Swamy Ra Ra draws heavily from Delhi Belly
and Kshana Kshanam, and has action and shots inspired from all Tarantino movies. The result is a slick product that has a run time of little over two hours, thanks largely to a few hundred slo-mo shots that the director includes.
The film's plot is about an idol that is stolen from the Anantha Padmanabha Swamy temple in Kerala. The idol changes several hands, and perchance lands in the hands of Surya (Nikhil), a small-time pickpocket, and his cohorts.
Surya and his gang sell it off to Salarjung Shankar (Jeeva) for a paltry sum. A criminal, Durga Prasad (Ravi Babu), is also after the idol.
Durga Prasad kidnaps Swathi, and Surya is now forced to retrieve the idol, which that has passed into the hands of a couple of Nigerians. This plot and a few other crazy subplots constitute the story of Swamy Ra Ra.

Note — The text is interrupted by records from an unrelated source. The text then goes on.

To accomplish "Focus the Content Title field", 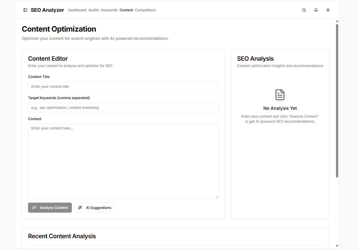I will click(x=123, y=87).
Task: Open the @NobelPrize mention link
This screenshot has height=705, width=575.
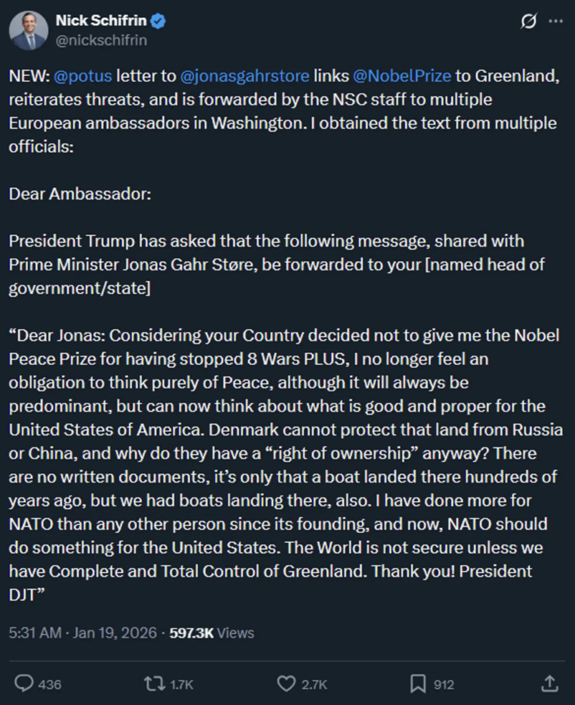Action: tap(403, 76)

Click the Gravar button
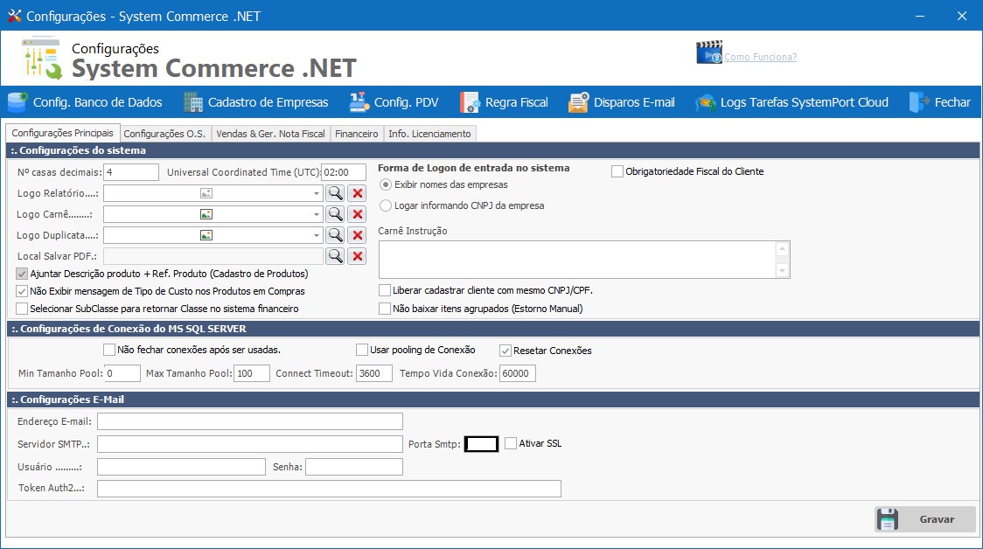(925, 518)

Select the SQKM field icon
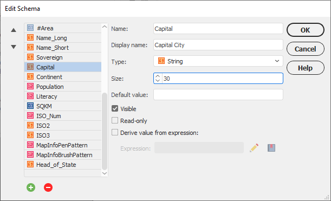click(x=30, y=106)
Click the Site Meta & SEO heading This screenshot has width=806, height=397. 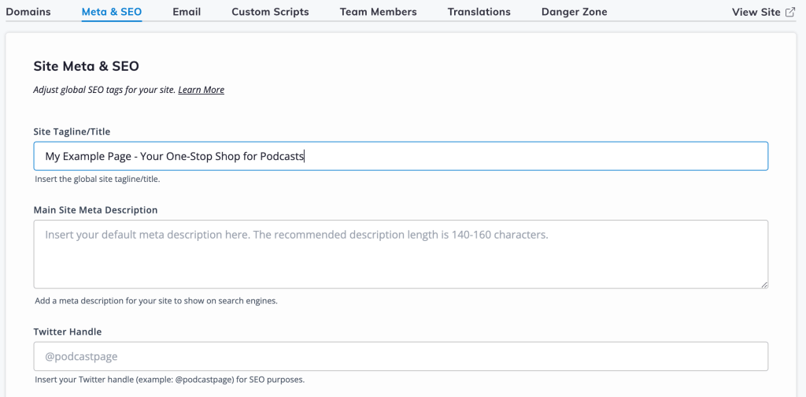[x=86, y=67]
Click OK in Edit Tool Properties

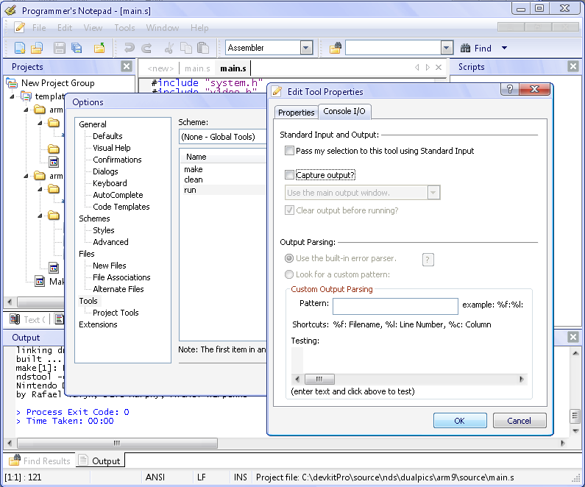pos(460,421)
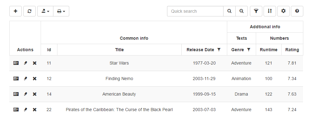Click the add new record plus button
Screen dimensions: 312x117
point(16,11)
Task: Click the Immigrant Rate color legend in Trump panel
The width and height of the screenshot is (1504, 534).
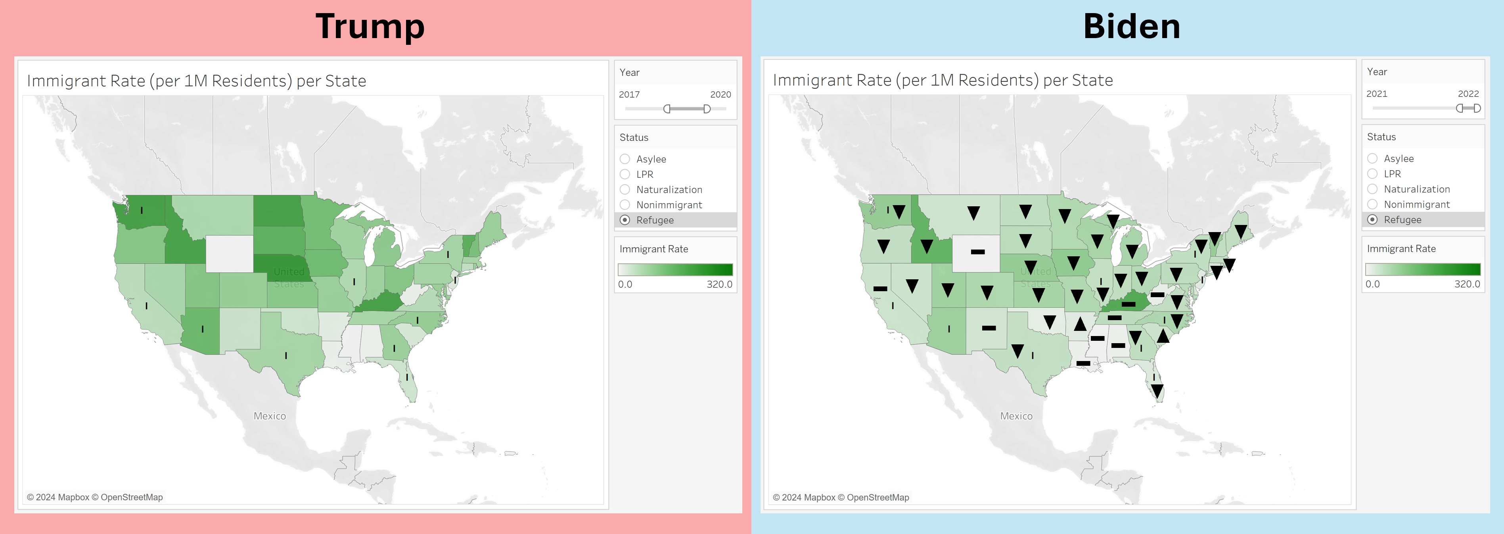Action: pos(675,269)
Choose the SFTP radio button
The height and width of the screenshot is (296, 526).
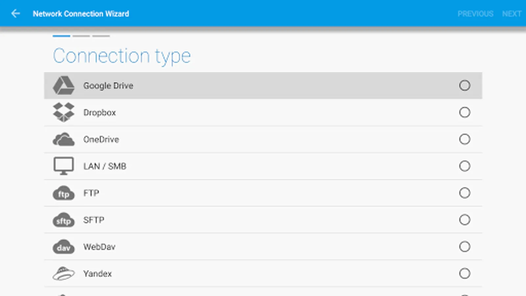(465, 220)
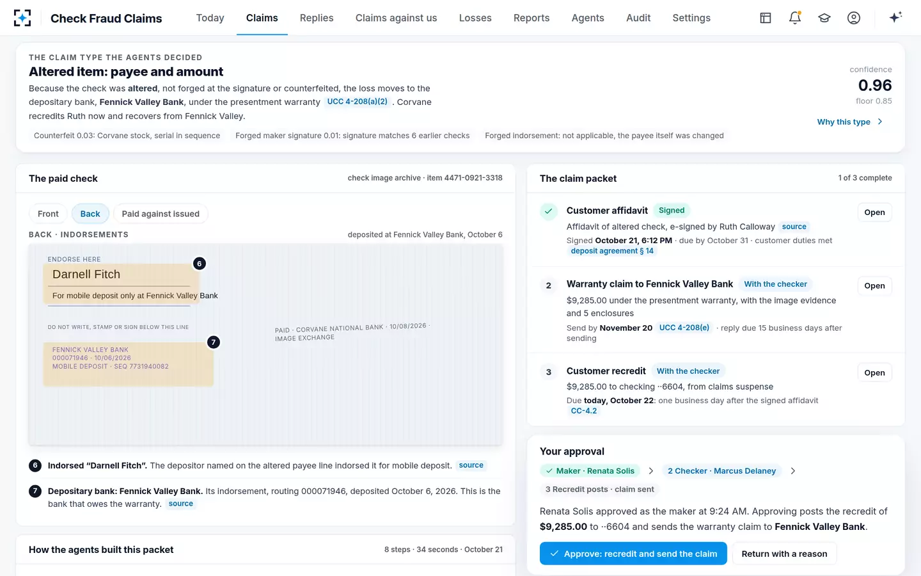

As confusing as it sounds, Swamy Ra Ra is narrated with utmost clarity. The film has several subplots, all of which are brought to a good conclusion. The screenplay is tightly knit, and the story is interestingly narrated. The way the film takes off with a seemingly unrelated incident that is then cleverly woven into the film at a crucial time shows that the director knew what he was doing and was in complete command of the script he wrote.
The film is well-shot, and the Hyderabad that all of us know is shown wonderfully - from the crowded by-lanes of the Old City to the multi-storied edifices of the Financial District, the city provides a great backdrop.
The songs and background score by Sunny MR have a new ring to them. The songs also play out nicely in the background and help take the story forward leaving us with little to complain.
Nikhil goes for a makeover, and moves away from the loud mass characters that he has had little success with since Happy Days
. He does well in a subdued character. He does look too sophisticated to be a pickpocket, but the director probably wanted to convey the fact that pickpockets need not look any different from the rest of us.
Swathi is, well, Swathi. She does little different from what she has done earlier. Ravi Babu, Jeeva and the other supporting cast, including Pooja Ramachandran, Chanti and the Jogi brothers are all good fun.
The only flaws of the film are its slightly leisurely pacing that makes the two hours seem much longer, and the director's pre-occupation with style, which contributes to a few scenes being stretched beyond belief. The beautiful chase sequence from Bejoy Nambiar's Shaitan
is copied in the film, but it is not set against an eternal classic like Khoya Khoya Chand, and just passes muster.
Swamy Ra Ra is a decent one-time watch for its fresh approach to an inspired story, some cool visuals and a peppy score. So, if you are done seeing the original Tarantino flick, give this inspired piece of cinema a chance.